What to work on
Render the listing from the line containing "Where should I" through the line containing "[x=176, y=140]", both included, as a two-column CSV with the columns request and answer. Give one row per request, with the text and its answer each in a single quoted field and any line breaks replaced by spaces.

╭─ Data supplied

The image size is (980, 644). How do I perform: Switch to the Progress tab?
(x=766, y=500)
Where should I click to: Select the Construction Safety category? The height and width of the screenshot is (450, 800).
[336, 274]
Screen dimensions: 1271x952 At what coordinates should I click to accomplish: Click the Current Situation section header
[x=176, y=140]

╰─
╭─ Data supplied

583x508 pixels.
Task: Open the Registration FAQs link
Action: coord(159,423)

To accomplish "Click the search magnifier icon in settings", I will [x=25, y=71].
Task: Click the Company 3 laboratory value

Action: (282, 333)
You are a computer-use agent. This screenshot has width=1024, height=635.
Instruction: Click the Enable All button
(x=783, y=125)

╰─

Exercise result
request,answer
"Where should I click to: Select the Construction Safety category? The height and width of the screenshot is (450, 800).","[336, 274]"
"Screen dimensions: 1271x952 At what coordinates should I click to accomplish: Click the Current Situation section header","[x=176, y=140]"